## Task description
Print everything in the listing from the line containing "The image size" down to the line containing "pos(386,181)", with both of those lines included and nothing else. Omit the pictures.

## Task material
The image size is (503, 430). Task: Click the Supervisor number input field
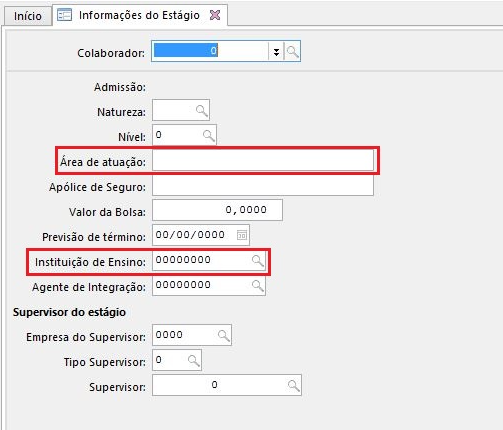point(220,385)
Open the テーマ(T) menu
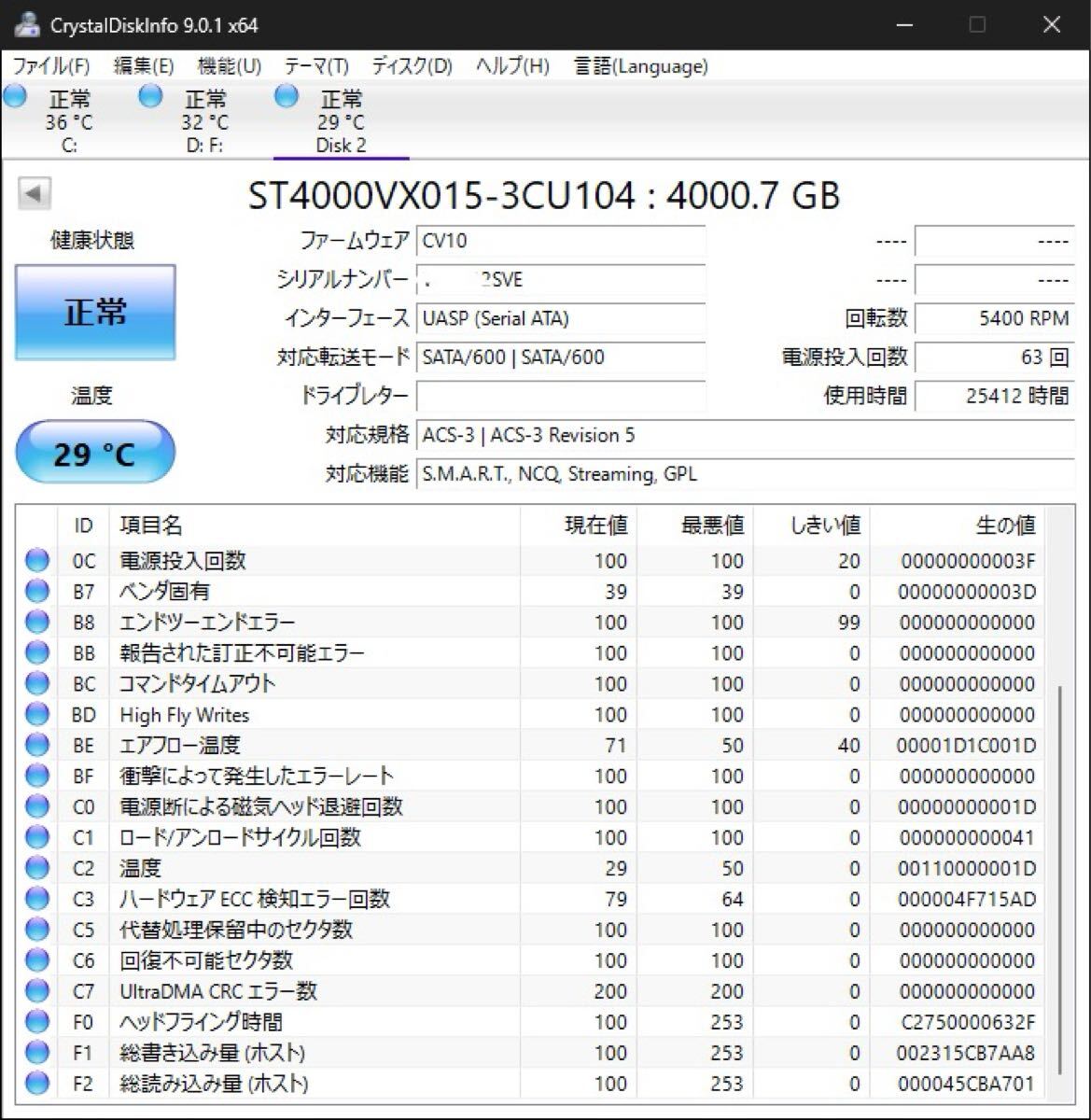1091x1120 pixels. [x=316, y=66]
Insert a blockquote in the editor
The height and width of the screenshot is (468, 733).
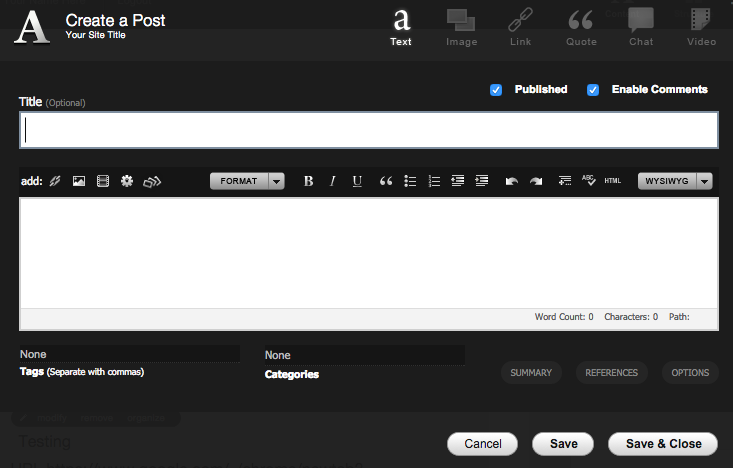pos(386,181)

---

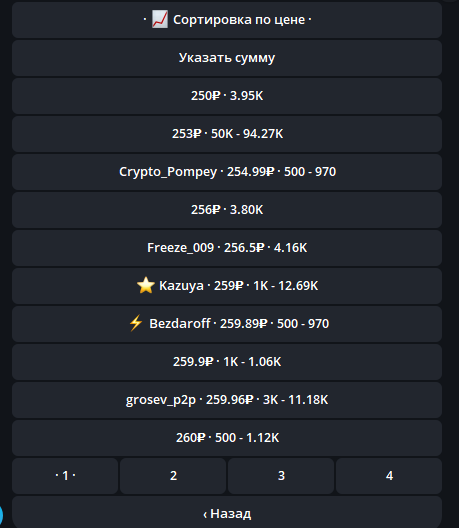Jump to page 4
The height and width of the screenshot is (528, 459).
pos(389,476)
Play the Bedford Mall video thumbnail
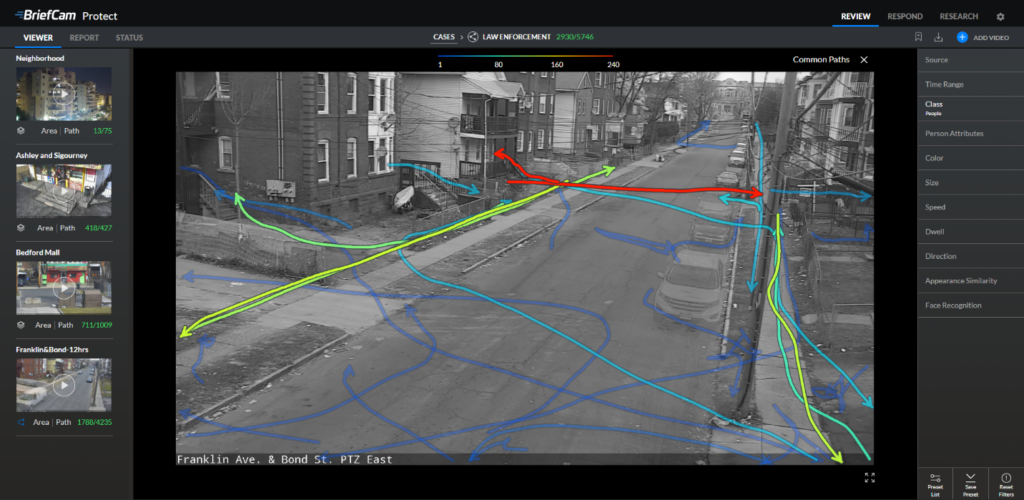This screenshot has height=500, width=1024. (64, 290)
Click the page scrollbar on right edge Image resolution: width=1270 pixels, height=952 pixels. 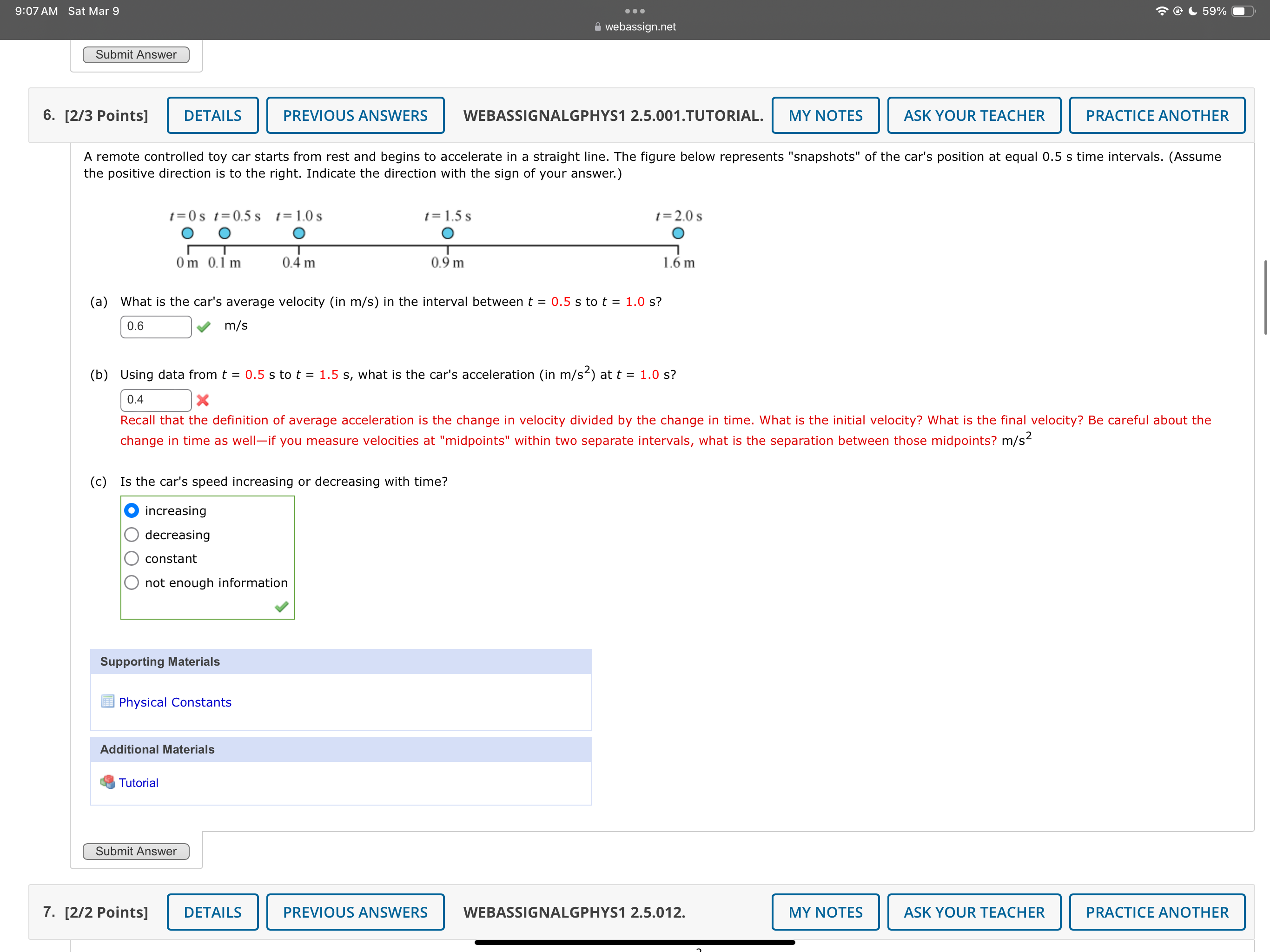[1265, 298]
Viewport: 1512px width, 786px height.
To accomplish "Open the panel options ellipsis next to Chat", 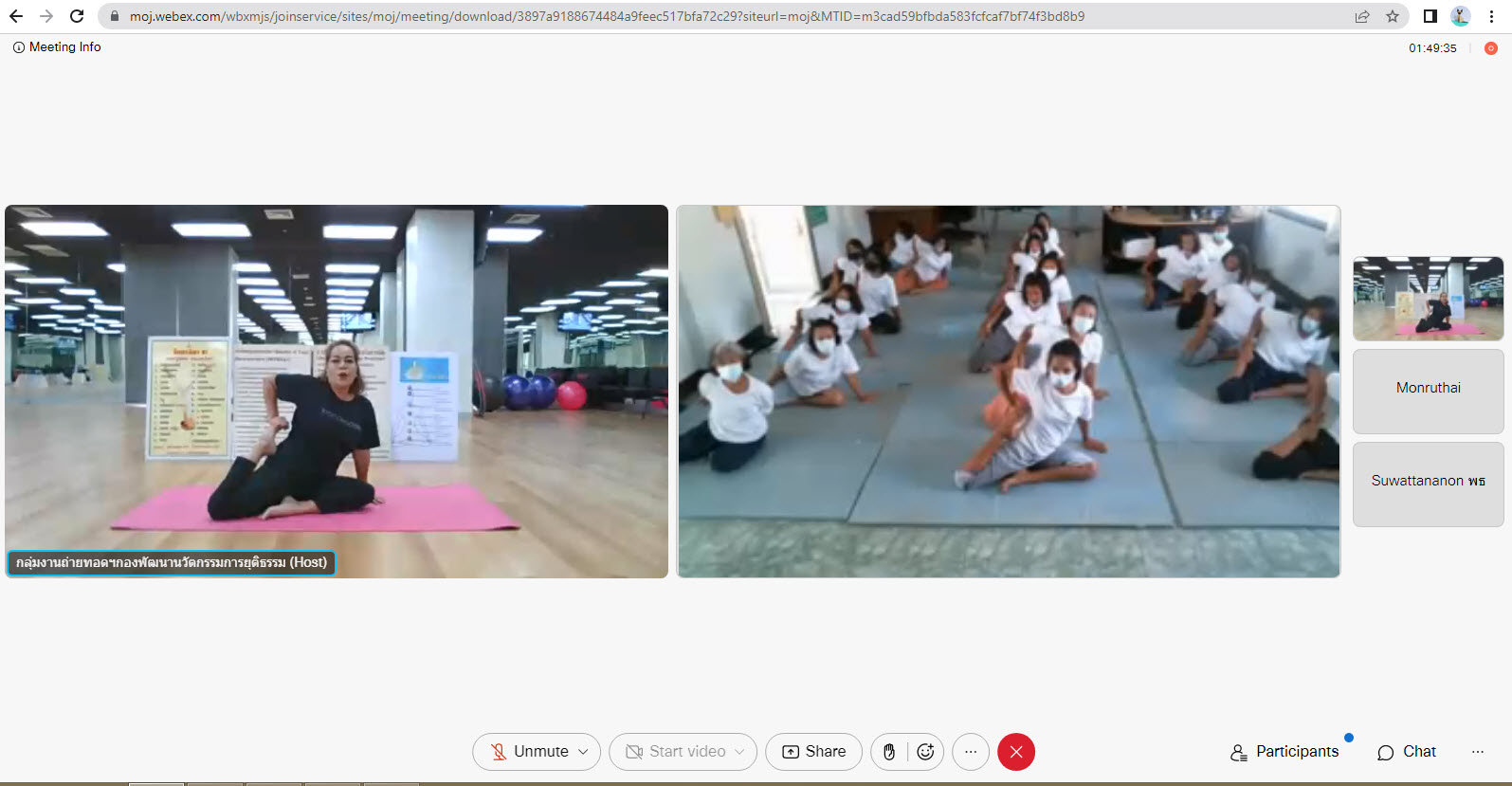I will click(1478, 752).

* * *

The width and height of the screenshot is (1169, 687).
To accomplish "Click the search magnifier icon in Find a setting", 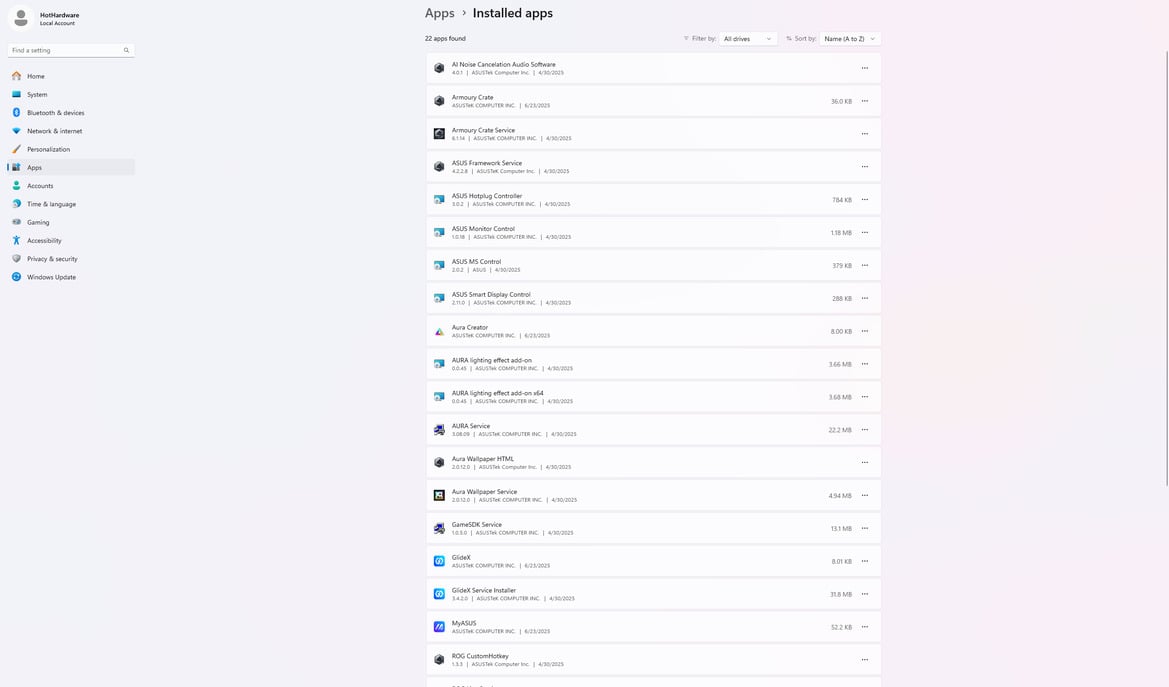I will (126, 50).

## Expected answer
The image size is (503, 430). Task: Click the Supervisor number input field
point(220,385)
Open the テーマ(T) menu
1091x1120 pixels. [x=316, y=66]
Insert a blockquote in the editor
The height and width of the screenshot is (468, 733).
pos(386,181)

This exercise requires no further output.